Otherwise, come March 4, the government will shut down. It is not a likely outcome. But it is possible. House Minority Leader Nancy Pelosi has said she hopes to avoid the possibility by continuing funding at current levels. But deficit hawks say no. "We are not looking for a government shutdown, but at the same time we are not looking at rubber-stamping these really high, elevated spending levels that Congress blew through the joint two years ago," Rep. Paul Ryan, the chairman of the House budget committee, told CBS. Speaker John Boehner was more blunt: "I am not going to move any kind of short-term [continuing resolution] at current levels," he said. "When we say we're going to cut spending, read my lips: We are going to cut spending."
So what actually happens if Congress fails to pass a continuing resolution and the coffers dry up? Certain necessary activities would continue—anything related to defense, inpatient or emergency medical care, air traffic control, securing prisoners, or disaster assistance, for instance. But legally, federal agencies would have to wind down nonessential business. That means hundreds of thousands of employees would go on furloughs, from Treasury to Health and Human Services to the Department of Education, to be paid whenever a continuing resolution passed. Thousands more contractors would just lose their gigs. Parks would shut down. Offices would clear out. Phones would go unanswered.
Nobody knows exactly how it would shake out, not just yet. The president has broad discretion to decide what counts as necessary and what does not, says Stan Collender, a longtime budget expert and a partner at Qorvis, a D.C. communications firm. Right now, the White House Office of Management and Budget says it is helping agencies review their protocols in the event that March 4 comes and goes without a continuing resolution on Obama's desk. (The OMB has required federal agencies to keep an updated contingency plan on file since 1980.) Officials are looking at who will go and who will stay, and how they will tell whom to go where, just in case.
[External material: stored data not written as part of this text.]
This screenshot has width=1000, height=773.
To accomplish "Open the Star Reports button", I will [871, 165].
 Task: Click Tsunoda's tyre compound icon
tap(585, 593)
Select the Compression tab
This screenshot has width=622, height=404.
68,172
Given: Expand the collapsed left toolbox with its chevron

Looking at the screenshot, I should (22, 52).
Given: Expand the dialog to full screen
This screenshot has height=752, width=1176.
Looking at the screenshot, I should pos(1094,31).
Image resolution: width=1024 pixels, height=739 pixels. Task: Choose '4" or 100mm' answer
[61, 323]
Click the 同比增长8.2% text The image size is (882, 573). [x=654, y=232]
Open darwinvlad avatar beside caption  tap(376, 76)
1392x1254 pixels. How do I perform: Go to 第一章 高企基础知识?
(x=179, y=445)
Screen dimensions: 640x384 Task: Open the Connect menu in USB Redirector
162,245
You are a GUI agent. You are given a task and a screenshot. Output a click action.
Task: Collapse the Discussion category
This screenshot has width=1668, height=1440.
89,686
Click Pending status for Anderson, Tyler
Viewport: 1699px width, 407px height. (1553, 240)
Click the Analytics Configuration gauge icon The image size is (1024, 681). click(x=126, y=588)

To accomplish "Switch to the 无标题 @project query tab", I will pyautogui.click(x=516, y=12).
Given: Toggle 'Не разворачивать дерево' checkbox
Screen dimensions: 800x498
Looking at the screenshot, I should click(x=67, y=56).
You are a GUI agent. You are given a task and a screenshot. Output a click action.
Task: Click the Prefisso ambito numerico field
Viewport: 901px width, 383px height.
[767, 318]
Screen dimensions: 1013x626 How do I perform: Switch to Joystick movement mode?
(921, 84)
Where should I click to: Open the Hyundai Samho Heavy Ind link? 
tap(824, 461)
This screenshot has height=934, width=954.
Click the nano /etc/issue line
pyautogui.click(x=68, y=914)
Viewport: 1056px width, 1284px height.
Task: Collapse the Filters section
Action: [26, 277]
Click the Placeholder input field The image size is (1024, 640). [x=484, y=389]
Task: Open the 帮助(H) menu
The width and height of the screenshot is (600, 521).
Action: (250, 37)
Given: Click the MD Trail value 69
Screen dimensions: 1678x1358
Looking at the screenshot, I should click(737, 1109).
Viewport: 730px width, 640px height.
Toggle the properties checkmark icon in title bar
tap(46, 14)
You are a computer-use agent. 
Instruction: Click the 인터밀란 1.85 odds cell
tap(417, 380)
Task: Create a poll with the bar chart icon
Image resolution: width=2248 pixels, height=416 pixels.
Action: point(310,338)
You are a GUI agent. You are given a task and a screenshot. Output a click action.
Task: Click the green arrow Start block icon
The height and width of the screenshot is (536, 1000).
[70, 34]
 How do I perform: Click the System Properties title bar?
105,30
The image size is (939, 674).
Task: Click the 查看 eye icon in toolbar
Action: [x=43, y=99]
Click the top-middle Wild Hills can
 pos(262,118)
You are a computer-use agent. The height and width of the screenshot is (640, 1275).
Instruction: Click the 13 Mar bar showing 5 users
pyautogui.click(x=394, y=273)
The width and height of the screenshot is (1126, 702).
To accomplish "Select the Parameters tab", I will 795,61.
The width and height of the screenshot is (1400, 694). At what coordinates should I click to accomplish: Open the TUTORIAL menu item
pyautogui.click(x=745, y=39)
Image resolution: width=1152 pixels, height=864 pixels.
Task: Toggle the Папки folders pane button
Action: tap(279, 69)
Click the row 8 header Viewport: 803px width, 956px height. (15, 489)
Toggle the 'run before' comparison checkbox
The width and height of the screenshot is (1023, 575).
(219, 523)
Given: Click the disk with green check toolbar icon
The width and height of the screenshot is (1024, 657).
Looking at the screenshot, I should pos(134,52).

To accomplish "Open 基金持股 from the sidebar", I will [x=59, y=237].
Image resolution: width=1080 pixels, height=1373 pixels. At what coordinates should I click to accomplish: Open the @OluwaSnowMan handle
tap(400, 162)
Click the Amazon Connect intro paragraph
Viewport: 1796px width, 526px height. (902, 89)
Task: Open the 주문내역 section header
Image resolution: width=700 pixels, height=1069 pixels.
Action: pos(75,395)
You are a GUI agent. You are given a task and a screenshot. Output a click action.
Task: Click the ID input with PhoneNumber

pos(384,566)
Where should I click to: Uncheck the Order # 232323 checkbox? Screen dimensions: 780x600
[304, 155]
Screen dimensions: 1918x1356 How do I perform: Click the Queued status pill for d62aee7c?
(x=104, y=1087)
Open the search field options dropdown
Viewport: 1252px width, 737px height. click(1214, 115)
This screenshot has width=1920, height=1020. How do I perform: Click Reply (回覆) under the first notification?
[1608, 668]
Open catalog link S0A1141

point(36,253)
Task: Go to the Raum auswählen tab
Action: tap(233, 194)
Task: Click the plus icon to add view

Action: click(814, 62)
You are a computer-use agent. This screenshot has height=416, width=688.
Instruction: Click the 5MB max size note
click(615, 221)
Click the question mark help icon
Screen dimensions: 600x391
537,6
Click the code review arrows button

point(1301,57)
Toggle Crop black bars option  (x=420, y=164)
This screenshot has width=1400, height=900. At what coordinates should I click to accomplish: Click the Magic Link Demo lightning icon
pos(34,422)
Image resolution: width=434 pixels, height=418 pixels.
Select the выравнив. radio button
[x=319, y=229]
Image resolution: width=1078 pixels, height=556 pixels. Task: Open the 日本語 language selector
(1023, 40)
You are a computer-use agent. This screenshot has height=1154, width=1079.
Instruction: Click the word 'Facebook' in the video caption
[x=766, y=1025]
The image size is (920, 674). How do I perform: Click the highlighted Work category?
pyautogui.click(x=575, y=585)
But everyone dreads the prospect. The last time the government shut down was during the Clinton administration. For five days in November 1995 and 21 days between December 1995 and January 1996, the lights went off. In the first shutdown, 800,000 workers stopped heading into the office. In the second, about 284,000 stayed at home, with an additional 475,000 working on "non-pay status." These were not just pencil-pushers either. The Centers for Disease Control and Prevention gave up on monitoring the outbreak of diseases. Workers at 609 Superfund toxic-waste sites stopped cleaning up.
Alice Rivlin, who was the head of the OMB at the time and recently served on the White House's deficit commission, recalls that scientists at the National Institutes of Health "were ruled inessential and went home," she says. "But they needed someone to keep on feeding the test animals. So the technicians were allowed to stay, so that the animals did not die." Collender remembers that federal agencies were well prepared for the shutdowns—the problem was not chaos at the Department of Energy or the Justice Department. "The chaos was among users of services," he says. "I have vivid memories of angry people in their mobile homes, who had booked a campsite two years before, getting turned away at national parks."
The impact proved economic as well. For instance, the United States stopped processing about 30,000 foreign applications for visas per day, so many of those tourists just stayed home. The Interior Department reported that businesses and local governments lost out on $295 million when national parks shut. An OMB analysis at the time estimated that the 1995-1996 shutdown cost the economy about $1.4 billion. But Rivlin says the true costs were paid by citizens—"people who lost out on services they had paid for in their taxes."
Shutdowns also introduce significant, economically detrimental "uncertainty." With the government shuttered for some unknown amount of time, businesses that take government contracts do not know how many workers to hire or whether they will be paid. Many furloughed workers, uncertain about their income, simply stop spending. Given the relatively crummy state of the economy, with employers just starting to look at picking up new workers, that job-killing uncertainty seems particularly worrisome. Moreover, fighting over the continuing resolution has kicked up more worry about raising the debt ceiling—another pathway to a shutdown of sorts, and another big fiscal fight that needs to happen this spring.